A South Korean court on Wednesday delivered a verdict of "not guilty" to a scholar charged with defaming so-called comfort women, who were forced into wartime brothels for the Japanese military, in her controversial book on the subject.

The case at the Seoul Eastern District Court involves Park Yu-ha, a professor of Japanese literature at Sejong University in Seoul, who was sued by a group of former comfort women for having disputed the coerciveness of the comfort women system and depicting some of them as "voluntary prostitutes."

"Freedom of expression is a basic right guaranteed by the Constitution," the court's presiding Judge Lee Sang-yoon said, according to Yonhap News Agency, adding that it "should be protected whether it's right or wrong."
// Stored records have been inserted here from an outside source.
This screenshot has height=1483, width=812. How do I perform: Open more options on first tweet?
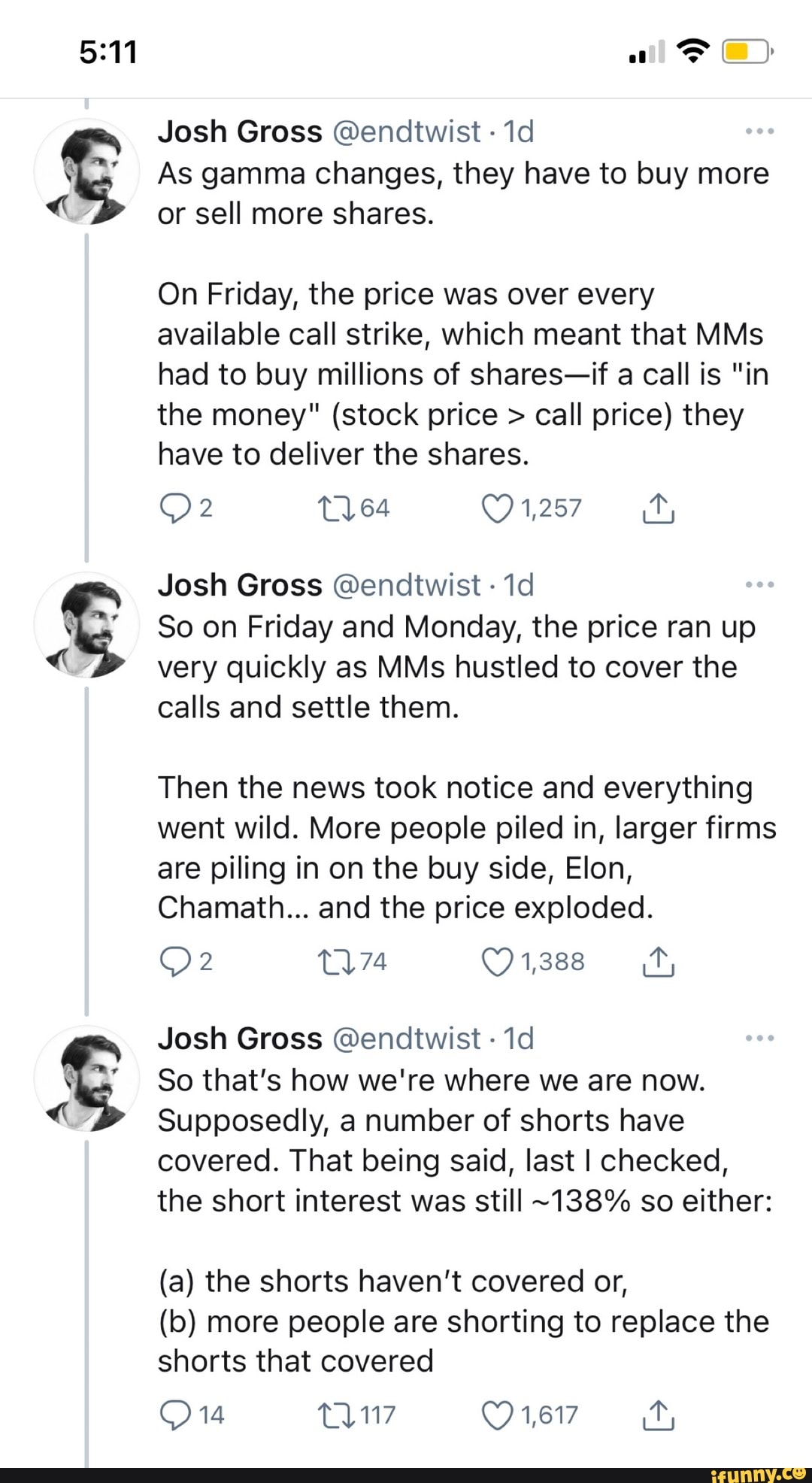[x=759, y=132]

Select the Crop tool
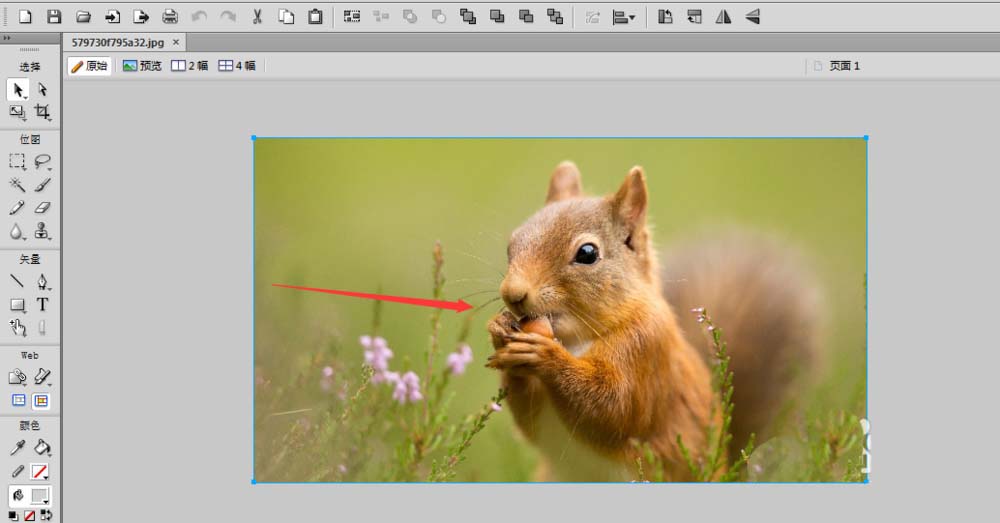click(x=42, y=113)
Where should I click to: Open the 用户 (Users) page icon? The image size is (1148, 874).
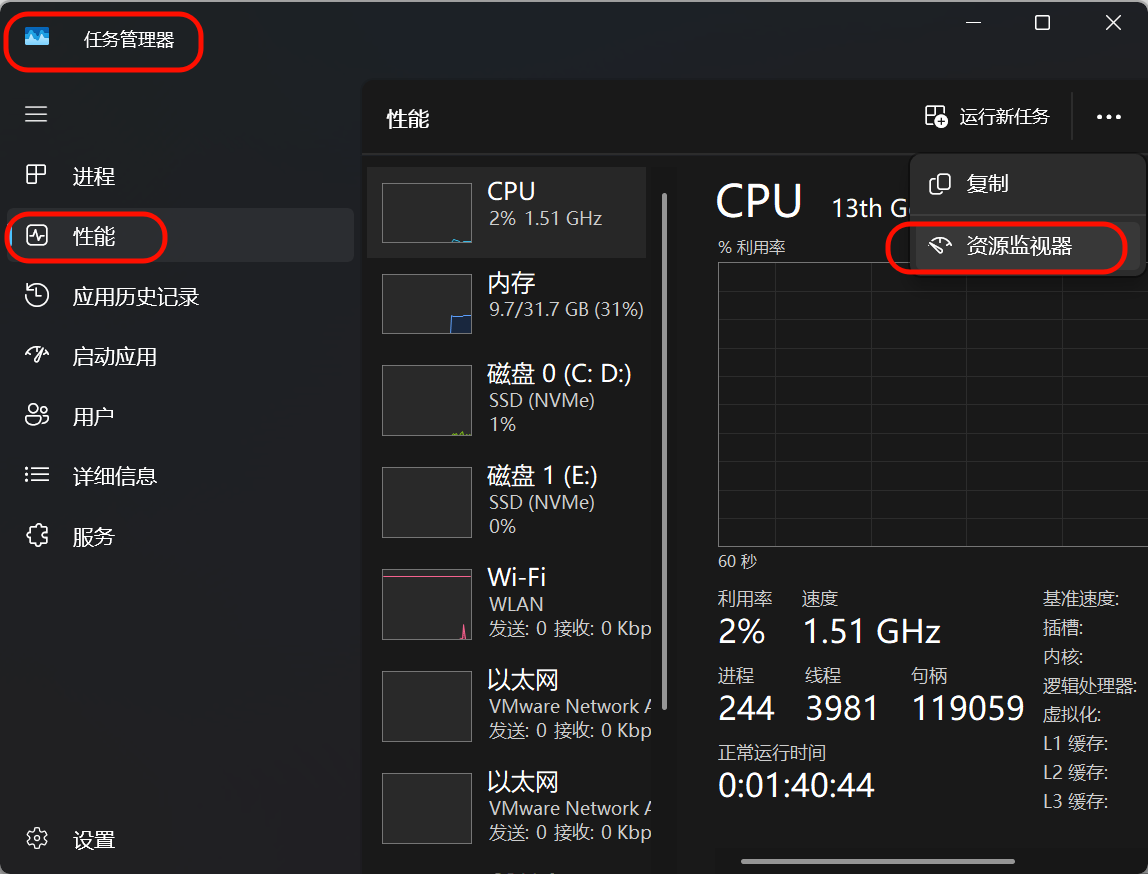coord(36,416)
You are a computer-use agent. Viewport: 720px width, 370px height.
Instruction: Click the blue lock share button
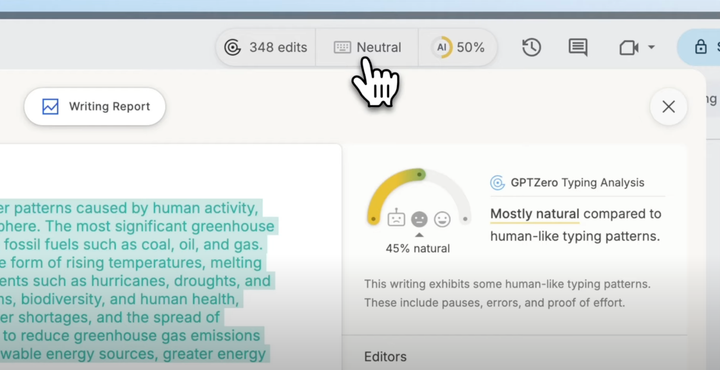point(699,47)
Prosecutors appealed the case to a higher court on Thursday.

Last month, South Korean prosecutors sought a three-year prison term for Park, 59, who was indicted in November in 2015 over her book "Comfort Women of the Empire," published two years earlier.

In a separate case, the same court in January last year ordered Park to compensate nine former comfort women 10 million won ($8,300) each for the mental distress they suffered due to her book.

In February 2015, the court also ordered her to delete some passages from the book, including one that describes some of the victims as "voluntary prostitutes," in order to continue sales.

Park released a second version of the book after redacting 34 sections and has distributed it free of charge on her website since last year, according to Yonhap.

Many comfort women were from the Korean Peninsula, which was under Japanese colonial rule from 1910 to 1945.